TEXT PROVIDED:

* * * * * * *

That was an interesting article. Kudos.

I am not really worried about theoretical long-term problems because I am stacking them against serious present-day problems, and this drug has helped them all.

My blood pressure is great. My blood sugar, which kept creeping up and was one cupcake away from pre-diabetes, is now fine. My cholesterol is slightly high but better than before (I expect it to be better at next check).

Hip and knee pain were starting to make themselves known, but that has receded. I no longer have reflux. I suspect I no longer have sleep apnea. God only knows what else was going on in my body unmeasured and unknown.

My main fear is that someday I will not be able to obtain these drugs (I'm a low-income writer who is taking extreme measures to get them now) or that someday they'll stop working.

I cannot go back to spending every waking hour feeling hunger, wanting desperately to eat, denying myself most of the time and inevitably giving in and eating at some point and then gaining weight. I never want to live like that again; I am simply unwilling to.

Nothing else has ever worked. Not IF, not Whole 30, not low-carb, not keto, not any other diet or supplement or exercise program or anything else. I have lost weight in the past through various extreme means but it wouldn't stay off, but nothing has worked in recent years -- I'm 59.

* * * * * * *

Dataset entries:
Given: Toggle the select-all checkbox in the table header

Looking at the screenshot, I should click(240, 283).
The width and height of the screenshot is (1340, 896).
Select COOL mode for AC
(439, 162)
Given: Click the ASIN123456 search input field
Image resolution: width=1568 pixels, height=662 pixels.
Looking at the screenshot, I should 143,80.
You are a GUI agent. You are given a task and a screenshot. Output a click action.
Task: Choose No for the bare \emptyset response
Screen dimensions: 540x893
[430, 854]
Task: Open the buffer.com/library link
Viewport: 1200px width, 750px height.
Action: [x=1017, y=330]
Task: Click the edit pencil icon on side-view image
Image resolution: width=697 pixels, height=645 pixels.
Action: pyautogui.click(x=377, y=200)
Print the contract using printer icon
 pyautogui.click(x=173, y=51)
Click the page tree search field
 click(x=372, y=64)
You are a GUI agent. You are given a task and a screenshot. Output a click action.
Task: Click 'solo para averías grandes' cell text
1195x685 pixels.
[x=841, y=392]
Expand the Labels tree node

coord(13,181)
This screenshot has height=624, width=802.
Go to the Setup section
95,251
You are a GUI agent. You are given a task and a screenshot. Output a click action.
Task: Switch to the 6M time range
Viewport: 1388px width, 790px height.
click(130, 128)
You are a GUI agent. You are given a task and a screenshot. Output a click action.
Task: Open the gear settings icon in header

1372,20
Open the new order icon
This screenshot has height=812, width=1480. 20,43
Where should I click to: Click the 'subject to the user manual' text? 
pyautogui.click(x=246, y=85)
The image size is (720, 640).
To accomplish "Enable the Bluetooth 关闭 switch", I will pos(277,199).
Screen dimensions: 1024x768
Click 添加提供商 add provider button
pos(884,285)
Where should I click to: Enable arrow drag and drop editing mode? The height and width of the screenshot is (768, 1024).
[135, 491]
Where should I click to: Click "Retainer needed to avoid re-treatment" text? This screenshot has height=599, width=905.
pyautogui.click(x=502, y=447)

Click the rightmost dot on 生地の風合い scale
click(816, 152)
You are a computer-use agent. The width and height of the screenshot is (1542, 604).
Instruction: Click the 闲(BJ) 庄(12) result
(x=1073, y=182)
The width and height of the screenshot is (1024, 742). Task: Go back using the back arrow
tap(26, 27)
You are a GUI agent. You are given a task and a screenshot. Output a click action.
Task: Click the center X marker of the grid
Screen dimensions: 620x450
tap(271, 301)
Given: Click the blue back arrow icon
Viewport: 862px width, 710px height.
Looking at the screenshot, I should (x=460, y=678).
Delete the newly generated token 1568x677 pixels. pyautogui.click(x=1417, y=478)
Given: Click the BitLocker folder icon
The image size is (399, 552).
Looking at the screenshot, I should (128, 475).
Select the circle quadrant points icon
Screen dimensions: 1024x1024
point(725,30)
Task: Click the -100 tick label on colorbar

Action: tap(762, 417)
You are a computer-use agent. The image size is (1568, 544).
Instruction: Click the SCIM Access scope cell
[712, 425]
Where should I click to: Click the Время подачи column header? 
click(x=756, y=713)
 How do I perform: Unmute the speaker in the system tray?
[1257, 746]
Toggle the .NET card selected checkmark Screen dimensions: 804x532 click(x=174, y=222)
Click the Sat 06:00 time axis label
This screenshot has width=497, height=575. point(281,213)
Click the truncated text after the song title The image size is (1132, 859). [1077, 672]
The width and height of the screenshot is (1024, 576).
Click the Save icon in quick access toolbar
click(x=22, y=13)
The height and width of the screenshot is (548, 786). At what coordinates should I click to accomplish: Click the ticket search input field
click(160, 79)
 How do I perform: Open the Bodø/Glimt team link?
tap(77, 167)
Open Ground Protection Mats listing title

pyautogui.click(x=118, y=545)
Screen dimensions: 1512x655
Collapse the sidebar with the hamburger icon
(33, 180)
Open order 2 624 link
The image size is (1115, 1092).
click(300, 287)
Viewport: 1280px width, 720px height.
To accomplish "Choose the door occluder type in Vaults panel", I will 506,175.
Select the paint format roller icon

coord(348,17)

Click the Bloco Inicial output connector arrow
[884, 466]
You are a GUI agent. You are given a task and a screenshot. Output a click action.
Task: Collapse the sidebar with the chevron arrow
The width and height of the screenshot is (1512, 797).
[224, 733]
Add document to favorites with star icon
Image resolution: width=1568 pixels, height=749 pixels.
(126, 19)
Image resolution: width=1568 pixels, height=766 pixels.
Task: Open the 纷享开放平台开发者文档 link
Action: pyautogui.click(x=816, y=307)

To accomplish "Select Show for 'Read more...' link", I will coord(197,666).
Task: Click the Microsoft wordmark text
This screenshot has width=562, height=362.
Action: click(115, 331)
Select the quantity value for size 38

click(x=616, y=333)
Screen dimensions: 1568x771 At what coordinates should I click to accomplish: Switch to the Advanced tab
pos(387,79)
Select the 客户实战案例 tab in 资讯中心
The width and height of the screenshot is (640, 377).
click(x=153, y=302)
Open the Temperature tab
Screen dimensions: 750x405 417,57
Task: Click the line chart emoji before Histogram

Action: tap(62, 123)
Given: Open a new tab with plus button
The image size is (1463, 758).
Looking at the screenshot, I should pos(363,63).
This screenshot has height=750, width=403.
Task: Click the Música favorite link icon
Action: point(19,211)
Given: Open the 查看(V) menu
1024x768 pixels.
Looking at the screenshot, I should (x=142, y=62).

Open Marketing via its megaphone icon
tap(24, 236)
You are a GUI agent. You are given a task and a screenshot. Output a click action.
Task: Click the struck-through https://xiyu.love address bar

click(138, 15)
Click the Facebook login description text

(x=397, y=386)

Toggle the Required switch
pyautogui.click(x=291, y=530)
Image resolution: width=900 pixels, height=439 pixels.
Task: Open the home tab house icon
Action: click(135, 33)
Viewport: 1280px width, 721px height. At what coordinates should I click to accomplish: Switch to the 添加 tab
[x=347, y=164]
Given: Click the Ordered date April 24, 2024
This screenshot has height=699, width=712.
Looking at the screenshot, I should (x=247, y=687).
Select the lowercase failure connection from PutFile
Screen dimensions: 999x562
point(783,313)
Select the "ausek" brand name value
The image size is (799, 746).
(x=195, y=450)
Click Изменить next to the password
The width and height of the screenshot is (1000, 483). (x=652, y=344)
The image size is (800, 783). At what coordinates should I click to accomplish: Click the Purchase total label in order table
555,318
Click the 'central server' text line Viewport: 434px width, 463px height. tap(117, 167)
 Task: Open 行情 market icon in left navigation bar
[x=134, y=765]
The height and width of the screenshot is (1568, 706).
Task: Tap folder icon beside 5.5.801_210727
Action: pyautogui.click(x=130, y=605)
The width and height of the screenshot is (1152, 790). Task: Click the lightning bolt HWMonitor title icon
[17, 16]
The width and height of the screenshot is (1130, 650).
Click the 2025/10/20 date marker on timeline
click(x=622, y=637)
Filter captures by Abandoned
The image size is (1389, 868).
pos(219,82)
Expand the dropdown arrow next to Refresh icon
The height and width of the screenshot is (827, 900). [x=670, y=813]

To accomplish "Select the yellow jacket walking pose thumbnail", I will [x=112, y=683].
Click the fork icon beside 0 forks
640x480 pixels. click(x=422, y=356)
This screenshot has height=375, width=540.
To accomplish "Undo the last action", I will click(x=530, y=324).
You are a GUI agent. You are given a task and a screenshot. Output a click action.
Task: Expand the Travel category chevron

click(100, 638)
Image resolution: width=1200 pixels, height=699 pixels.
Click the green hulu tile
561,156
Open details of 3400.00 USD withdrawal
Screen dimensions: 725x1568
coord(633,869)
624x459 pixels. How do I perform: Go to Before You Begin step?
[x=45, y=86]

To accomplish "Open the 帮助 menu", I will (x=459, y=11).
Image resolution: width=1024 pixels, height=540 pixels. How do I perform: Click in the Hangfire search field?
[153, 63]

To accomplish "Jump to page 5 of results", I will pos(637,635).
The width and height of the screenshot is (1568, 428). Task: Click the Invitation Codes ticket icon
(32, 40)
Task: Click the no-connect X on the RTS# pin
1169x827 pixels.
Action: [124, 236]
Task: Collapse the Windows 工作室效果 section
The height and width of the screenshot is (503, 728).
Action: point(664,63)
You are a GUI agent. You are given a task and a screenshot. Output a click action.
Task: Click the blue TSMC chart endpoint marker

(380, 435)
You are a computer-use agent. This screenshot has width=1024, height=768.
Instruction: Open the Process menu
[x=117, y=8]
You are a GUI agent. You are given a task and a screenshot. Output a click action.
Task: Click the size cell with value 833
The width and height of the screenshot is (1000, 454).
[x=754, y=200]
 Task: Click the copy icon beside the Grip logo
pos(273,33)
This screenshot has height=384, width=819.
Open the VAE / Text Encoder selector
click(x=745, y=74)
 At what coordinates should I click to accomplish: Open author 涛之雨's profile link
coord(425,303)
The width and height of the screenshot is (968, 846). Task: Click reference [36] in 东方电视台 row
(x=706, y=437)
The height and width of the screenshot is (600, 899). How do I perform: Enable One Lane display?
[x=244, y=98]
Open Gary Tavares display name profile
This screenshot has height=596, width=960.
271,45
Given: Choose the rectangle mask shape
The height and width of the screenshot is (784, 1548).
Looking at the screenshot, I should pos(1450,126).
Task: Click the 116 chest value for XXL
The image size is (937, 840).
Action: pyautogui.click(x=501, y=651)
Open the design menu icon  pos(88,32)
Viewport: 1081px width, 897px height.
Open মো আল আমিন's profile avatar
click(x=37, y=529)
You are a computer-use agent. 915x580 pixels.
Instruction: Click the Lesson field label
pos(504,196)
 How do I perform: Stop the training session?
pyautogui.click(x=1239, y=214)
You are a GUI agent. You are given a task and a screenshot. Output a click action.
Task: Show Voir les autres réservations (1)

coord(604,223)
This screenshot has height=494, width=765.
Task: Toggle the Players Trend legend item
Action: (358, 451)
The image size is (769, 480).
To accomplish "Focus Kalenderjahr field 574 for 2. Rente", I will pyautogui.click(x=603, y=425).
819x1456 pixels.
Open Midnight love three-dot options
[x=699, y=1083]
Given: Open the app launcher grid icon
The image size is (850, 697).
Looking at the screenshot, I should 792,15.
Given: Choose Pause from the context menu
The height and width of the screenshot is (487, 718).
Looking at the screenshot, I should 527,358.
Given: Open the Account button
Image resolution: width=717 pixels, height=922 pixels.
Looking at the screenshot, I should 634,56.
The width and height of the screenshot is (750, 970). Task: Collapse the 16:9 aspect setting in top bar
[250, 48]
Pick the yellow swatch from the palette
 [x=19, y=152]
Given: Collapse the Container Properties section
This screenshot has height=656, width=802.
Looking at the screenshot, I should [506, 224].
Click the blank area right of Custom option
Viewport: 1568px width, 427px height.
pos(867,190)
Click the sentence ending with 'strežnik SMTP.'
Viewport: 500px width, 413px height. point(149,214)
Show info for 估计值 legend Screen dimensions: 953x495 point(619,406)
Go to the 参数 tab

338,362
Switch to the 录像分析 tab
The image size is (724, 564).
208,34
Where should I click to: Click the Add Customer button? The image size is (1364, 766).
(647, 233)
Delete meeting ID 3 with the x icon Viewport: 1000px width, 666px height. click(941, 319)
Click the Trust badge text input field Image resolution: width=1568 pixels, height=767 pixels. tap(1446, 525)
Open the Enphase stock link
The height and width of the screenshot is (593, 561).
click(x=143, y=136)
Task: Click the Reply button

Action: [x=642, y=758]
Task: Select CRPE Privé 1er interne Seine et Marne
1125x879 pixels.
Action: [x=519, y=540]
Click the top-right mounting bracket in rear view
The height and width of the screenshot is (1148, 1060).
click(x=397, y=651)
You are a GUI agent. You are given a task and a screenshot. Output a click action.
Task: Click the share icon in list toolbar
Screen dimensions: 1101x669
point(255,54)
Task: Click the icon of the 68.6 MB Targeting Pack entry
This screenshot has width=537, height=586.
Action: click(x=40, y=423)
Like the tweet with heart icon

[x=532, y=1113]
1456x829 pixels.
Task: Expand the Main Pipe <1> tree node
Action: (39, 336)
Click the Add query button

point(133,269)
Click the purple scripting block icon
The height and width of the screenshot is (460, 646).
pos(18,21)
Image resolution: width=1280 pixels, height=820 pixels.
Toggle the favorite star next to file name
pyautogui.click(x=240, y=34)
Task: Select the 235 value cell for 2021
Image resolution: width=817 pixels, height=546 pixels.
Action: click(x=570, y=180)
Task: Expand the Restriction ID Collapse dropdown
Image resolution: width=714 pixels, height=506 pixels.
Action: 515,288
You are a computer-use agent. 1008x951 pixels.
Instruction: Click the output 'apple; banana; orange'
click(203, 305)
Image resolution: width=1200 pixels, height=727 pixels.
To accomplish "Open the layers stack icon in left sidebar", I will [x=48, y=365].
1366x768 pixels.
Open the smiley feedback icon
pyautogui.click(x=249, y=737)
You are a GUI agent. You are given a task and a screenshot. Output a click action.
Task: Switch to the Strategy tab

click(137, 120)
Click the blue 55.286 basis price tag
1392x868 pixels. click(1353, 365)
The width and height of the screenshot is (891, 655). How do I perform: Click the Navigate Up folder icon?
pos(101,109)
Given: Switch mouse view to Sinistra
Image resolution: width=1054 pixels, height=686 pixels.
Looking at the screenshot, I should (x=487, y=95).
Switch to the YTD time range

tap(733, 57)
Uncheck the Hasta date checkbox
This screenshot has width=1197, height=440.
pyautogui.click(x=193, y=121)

* * * * * * *

WHAT YOU NEED TO DO:
1 - Translate into Spanish this sentence from the comment about the drug: "Hip and knee pain were starting to make themselves known, but that has receded."
2 - Output the portion of the comment about the drug starting at "My blood pressure" and ending at "they'll stop working.".

ANSWERS PROVIDED:
1 - El dolor de cadera y de rodilla empezaba a hacerse notar, pero eso ha disminuido.

2 -
My blood pressure is great. My blood sugar, which kept creeping up and was one cupcake away from pre-diabetes, is now fine. My cholesterol is slightly high but better than before (I expect it to be better at next check).

Hip and knee pain were starting to make themselves known, but that has receded. I no longer have reflux. I suspect I no longer have sleep apnea. God only knows what else was going on in my body unmeasured and unknown.

My main fear is that someday I will not be able to obtain these drugs (I'm a low-income writer who is taking extreme measures to get them now) or that someday they'll stop working.